▶ [Material for the task]:
--- begin ---
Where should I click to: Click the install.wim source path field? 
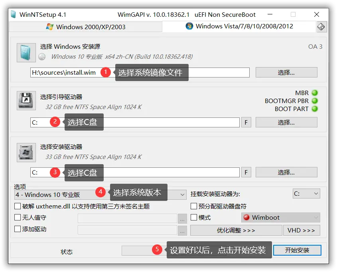64,73
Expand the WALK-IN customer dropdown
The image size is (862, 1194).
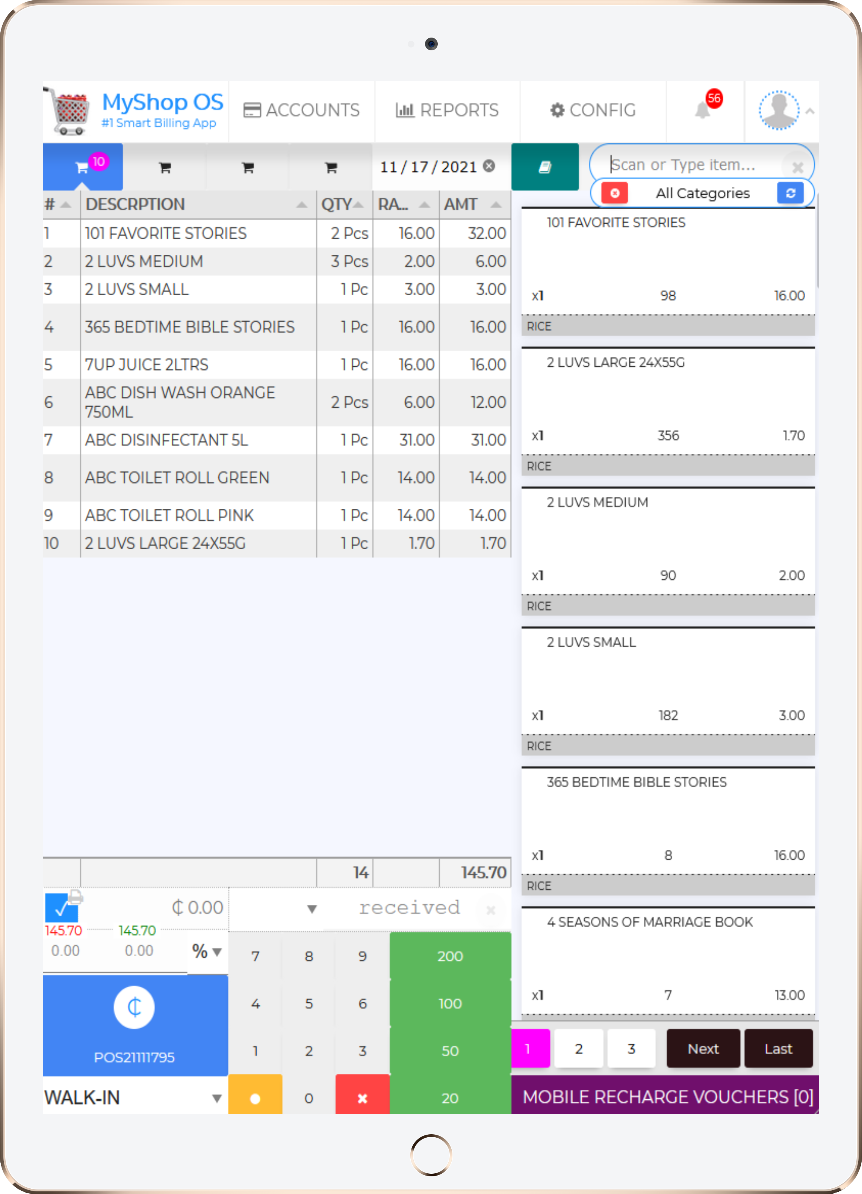[x=216, y=1098]
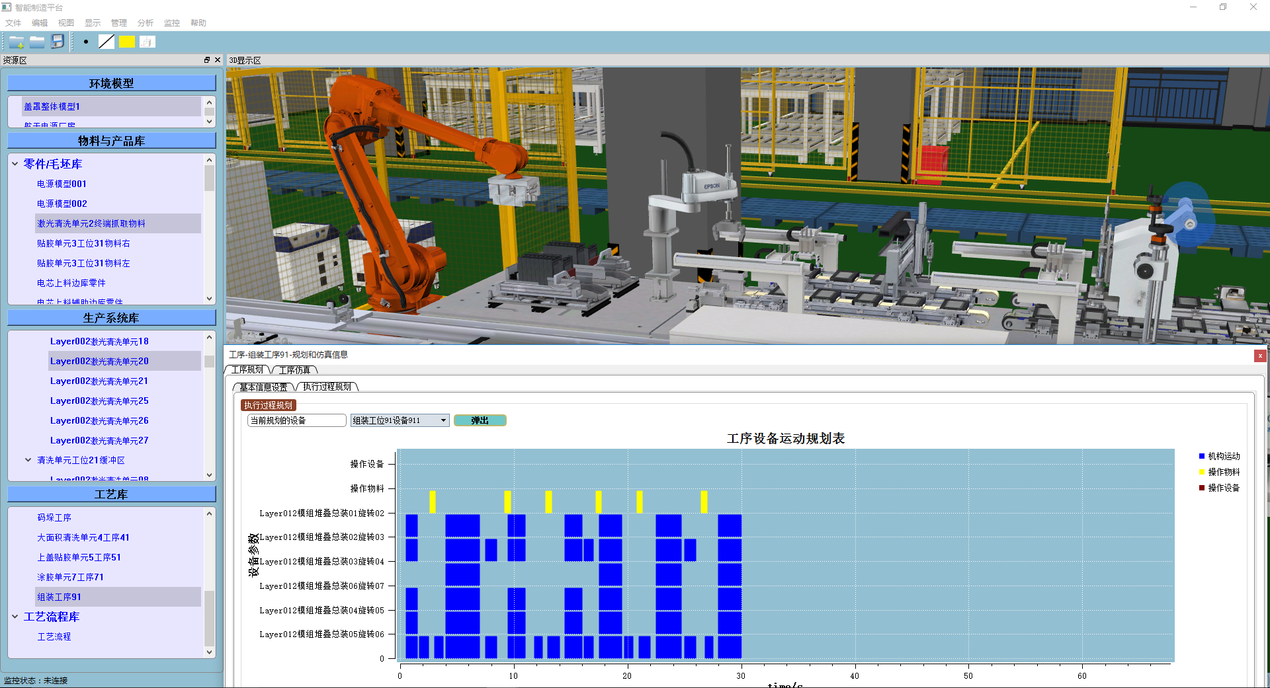Click the new project folder icon
This screenshot has height=688, width=1270.
[17, 42]
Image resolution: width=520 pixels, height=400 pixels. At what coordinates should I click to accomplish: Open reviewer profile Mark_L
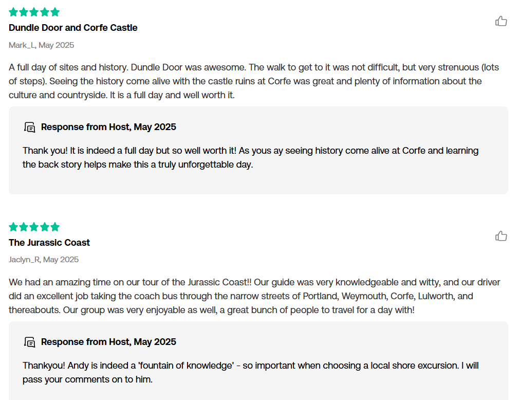coord(22,45)
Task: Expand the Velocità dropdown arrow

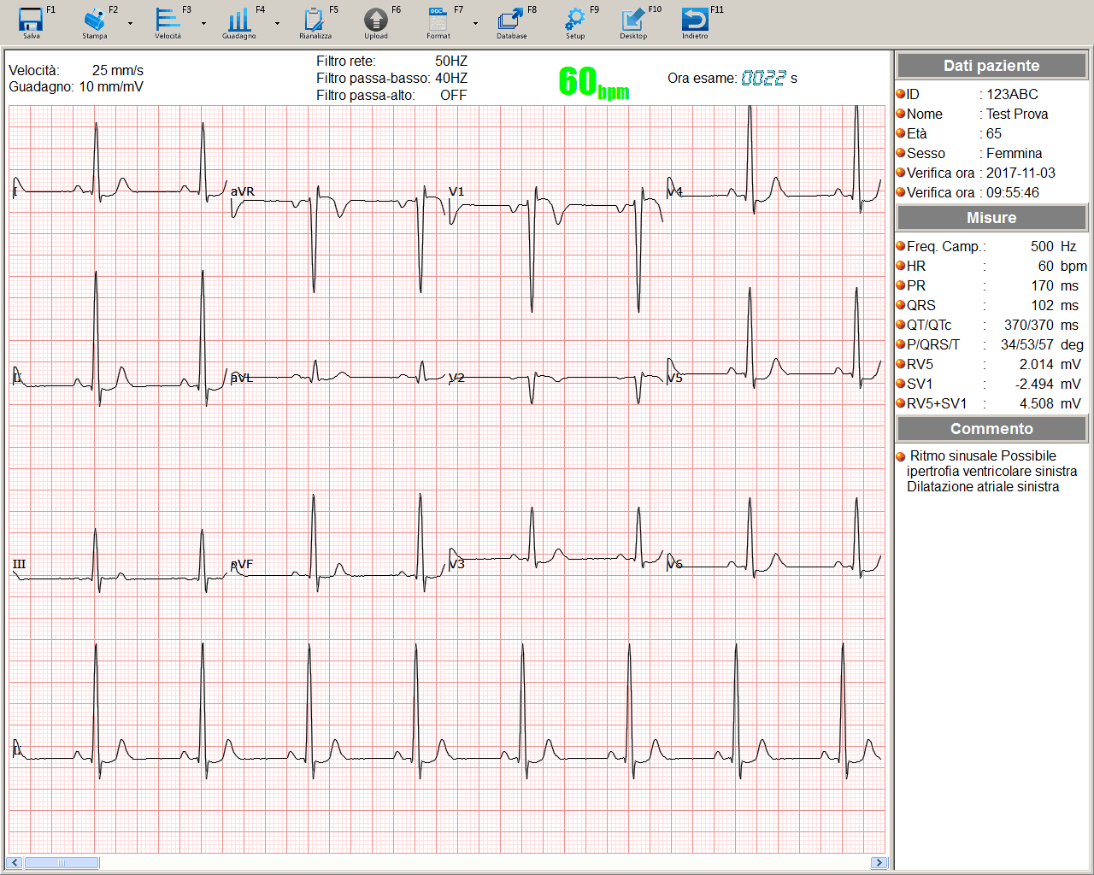Action: click(x=203, y=24)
--- end ---
▶ [Task]: Output every line of the records above verbatim, omitting the pictures.

▶ [Solution for this exercise]:
Where should I click to: Click the install.wim source path field? 
64,73
Expand the WALK-IN customer dropdown
The image size is (862, 1194).
[x=216, y=1098]
Click the new project folder icon
This screenshot has height=688, width=1270.
[17, 42]
Image resolution: width=520 pixels, height=400 pixels. At what coordinates should I click to accomplish: Open reviewer profile Mark_L
coord(22,45)
Task: Expand the Velocità dropdown arrow

Action: click(x=203, y=24)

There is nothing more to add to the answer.